[RECORDS FOR THIS EXERCISE]:
(begin)
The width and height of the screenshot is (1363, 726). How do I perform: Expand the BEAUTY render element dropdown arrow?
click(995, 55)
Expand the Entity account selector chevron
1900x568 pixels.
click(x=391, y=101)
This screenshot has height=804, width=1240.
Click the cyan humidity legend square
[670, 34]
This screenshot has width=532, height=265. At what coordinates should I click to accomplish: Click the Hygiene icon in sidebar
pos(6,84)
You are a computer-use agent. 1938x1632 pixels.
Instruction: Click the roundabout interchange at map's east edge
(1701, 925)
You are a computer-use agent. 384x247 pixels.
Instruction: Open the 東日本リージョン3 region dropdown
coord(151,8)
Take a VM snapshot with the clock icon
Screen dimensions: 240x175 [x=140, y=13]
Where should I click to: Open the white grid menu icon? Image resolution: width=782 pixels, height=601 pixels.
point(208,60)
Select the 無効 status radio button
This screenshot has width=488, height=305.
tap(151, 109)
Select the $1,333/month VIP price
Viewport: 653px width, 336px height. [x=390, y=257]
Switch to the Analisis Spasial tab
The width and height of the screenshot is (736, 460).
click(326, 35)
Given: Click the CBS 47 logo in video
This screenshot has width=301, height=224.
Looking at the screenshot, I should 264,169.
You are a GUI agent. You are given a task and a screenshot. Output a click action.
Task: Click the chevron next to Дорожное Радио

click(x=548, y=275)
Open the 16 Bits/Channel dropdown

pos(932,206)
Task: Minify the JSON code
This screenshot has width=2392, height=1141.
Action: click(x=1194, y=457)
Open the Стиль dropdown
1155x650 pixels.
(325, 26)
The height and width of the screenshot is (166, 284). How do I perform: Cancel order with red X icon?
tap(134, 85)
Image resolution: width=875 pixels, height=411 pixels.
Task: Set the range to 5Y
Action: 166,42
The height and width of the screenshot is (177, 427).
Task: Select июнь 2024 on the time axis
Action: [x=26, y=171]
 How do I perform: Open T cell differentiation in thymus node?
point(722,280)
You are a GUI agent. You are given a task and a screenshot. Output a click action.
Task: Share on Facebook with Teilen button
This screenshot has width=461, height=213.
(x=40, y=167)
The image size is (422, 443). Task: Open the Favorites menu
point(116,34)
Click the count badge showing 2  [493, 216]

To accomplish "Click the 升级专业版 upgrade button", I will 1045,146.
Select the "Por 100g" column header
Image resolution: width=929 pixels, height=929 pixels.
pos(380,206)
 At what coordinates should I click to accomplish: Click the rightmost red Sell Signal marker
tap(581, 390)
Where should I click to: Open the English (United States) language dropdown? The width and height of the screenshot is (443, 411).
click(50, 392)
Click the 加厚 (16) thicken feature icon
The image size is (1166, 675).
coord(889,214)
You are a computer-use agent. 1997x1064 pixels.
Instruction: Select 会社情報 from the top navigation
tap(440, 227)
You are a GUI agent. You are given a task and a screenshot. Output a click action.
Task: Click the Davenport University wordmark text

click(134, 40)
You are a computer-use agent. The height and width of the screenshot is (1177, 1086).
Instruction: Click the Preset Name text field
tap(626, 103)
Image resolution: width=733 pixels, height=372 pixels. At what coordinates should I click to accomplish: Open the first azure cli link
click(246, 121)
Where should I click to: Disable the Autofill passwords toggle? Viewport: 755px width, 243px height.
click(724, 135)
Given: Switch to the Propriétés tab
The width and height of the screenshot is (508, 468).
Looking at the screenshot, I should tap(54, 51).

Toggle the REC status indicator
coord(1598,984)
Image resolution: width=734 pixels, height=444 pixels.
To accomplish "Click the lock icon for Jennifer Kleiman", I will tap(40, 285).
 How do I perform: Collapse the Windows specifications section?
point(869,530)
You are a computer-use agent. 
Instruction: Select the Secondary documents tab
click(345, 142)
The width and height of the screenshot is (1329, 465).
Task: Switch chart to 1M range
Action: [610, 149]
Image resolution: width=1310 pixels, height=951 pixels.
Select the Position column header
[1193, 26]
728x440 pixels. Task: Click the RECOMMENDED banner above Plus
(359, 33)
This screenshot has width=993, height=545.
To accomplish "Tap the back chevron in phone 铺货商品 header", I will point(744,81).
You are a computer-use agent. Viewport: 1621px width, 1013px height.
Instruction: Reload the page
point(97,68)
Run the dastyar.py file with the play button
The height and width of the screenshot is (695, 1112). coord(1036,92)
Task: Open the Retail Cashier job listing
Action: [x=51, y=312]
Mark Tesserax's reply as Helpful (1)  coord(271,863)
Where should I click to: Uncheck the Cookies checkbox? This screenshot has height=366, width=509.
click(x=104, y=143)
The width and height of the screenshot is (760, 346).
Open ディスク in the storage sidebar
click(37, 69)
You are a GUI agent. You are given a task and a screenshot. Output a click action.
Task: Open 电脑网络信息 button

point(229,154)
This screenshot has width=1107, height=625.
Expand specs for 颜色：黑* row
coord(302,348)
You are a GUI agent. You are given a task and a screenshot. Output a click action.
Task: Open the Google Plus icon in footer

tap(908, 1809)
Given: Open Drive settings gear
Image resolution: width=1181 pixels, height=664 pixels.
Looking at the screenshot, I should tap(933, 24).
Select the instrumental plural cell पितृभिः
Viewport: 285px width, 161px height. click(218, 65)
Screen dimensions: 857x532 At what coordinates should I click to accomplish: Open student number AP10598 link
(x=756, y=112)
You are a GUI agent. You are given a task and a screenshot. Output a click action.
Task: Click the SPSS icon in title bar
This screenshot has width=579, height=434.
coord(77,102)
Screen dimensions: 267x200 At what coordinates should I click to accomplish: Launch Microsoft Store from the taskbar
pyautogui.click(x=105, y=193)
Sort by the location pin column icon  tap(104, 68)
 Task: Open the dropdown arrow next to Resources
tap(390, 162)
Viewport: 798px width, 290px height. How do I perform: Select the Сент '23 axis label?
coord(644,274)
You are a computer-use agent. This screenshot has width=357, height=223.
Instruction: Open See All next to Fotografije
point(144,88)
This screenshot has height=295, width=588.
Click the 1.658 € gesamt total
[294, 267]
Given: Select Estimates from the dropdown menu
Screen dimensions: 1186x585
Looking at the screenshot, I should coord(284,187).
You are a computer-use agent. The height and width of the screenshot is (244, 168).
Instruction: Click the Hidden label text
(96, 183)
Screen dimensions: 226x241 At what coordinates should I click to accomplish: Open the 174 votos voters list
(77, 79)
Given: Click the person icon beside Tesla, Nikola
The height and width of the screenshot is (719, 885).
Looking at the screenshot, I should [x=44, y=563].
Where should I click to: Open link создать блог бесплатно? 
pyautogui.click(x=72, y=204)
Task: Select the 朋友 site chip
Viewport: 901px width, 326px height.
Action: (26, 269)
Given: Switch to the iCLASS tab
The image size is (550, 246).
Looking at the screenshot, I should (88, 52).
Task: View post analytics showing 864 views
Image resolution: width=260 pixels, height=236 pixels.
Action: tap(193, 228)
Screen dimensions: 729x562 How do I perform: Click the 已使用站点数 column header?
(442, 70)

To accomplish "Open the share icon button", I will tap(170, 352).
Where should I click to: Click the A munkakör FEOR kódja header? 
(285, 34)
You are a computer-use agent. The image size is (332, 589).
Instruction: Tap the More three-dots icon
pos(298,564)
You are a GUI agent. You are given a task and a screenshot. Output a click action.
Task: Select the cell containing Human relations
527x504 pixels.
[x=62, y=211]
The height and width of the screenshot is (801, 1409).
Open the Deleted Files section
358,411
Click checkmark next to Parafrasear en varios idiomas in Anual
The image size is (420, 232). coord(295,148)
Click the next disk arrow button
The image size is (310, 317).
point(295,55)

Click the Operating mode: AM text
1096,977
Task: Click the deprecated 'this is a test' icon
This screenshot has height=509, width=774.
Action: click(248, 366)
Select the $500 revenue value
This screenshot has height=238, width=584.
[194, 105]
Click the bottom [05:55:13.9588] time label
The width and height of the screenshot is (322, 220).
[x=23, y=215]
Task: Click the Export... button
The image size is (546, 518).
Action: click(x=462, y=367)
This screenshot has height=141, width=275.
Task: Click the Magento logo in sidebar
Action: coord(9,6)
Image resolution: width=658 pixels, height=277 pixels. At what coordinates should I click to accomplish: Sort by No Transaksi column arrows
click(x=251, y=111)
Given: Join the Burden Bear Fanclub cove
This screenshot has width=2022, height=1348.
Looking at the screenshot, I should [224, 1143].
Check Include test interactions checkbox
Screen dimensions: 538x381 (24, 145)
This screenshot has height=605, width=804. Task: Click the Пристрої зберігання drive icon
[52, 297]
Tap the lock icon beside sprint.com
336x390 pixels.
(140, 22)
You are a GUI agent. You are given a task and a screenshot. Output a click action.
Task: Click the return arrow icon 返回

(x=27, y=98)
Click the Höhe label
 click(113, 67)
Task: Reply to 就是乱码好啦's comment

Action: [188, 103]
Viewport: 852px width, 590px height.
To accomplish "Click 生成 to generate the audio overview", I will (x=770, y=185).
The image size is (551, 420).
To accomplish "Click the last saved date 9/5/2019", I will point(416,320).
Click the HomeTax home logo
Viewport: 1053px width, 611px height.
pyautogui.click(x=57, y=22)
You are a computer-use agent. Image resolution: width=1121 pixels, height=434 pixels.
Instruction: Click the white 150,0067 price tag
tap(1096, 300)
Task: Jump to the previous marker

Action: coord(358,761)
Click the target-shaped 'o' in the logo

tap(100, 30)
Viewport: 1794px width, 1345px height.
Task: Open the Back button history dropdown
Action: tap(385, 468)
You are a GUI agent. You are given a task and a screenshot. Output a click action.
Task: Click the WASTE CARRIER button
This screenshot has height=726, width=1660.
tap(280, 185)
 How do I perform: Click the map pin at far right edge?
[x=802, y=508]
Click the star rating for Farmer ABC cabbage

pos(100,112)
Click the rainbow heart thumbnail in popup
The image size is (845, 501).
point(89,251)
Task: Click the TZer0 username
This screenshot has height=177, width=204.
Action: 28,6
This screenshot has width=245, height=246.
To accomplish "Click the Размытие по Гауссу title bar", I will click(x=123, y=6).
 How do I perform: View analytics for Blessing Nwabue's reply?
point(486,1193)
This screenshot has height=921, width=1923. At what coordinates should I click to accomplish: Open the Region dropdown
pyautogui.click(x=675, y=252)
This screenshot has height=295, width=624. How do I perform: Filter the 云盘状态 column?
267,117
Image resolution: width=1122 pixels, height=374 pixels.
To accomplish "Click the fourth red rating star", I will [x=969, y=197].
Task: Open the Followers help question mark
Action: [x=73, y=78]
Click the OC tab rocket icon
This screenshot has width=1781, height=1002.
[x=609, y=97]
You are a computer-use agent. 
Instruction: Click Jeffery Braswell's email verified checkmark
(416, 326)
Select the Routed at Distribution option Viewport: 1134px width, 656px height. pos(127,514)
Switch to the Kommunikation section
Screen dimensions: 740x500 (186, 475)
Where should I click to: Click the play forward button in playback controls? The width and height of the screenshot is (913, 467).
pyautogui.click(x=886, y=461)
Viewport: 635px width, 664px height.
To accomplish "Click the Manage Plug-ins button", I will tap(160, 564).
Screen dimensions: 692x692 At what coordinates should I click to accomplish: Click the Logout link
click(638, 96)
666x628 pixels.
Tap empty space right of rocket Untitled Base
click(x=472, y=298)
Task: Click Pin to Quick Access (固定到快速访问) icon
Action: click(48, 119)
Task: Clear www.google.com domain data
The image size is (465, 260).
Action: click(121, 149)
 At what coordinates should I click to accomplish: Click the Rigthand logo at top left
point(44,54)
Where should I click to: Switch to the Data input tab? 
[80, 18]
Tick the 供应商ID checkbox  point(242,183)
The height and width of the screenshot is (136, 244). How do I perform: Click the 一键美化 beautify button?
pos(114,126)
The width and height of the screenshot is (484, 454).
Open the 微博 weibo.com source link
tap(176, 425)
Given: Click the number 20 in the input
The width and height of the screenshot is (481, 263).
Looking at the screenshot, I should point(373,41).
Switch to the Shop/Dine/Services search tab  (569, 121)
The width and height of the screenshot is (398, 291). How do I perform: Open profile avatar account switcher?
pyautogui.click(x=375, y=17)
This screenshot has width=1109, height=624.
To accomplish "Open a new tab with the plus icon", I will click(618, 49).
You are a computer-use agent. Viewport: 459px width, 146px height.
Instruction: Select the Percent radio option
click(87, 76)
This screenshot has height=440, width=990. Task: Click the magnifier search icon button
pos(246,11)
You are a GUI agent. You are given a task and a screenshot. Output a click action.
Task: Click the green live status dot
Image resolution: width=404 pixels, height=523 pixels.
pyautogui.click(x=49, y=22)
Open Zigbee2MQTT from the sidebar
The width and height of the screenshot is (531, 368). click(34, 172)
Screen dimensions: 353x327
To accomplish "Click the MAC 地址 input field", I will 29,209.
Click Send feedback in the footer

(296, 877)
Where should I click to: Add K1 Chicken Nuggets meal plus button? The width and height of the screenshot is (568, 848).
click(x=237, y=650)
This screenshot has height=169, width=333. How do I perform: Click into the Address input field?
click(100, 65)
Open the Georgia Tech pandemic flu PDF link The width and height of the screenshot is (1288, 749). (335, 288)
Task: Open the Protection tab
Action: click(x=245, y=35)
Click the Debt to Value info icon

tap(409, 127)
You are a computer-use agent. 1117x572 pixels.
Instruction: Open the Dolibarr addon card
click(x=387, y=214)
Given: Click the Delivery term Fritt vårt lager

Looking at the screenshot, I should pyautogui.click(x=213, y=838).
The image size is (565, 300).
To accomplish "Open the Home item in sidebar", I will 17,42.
(end)
[WHAT IS BEING ASKED]:
Could you reproduce the material, starting at its beginning and ending at the line that contains "Screen dimensions: 240x175 [x=140, y=13]", with "dropdown" switched to "menu" and everything else unchanged?

[RESULT FOR THIS TASK]:
The width and height of the screenshot is (1363, 726). How do I perform: Expand the BEAUTY render element menu arrow?
click(995, 55)
Expand the Entity account selector chevron
1900x568 pixels.
click(x=391, y=101)
This screenshot has height=804, width=1240.
Click the cyan humidity legend square
[670, 34]
This screenshot has width=532, height=265. At what coordinates should I click to accomplish: Click the Hygiene icon in sidebar
pos(6,84)
You are a computer-use agent. 1938x1632 pixels.
Instruction: Click the roundabout interchange at map's east edge
(1701, 925)
You are a computer-use agent. 384x247 pixels.
Instruction: Open the 東日本リージョン3 region menu
coord(151,8)
Take a VM snapshot with the clock icon
Screen dimensions: 240x175 [x=140, y=13]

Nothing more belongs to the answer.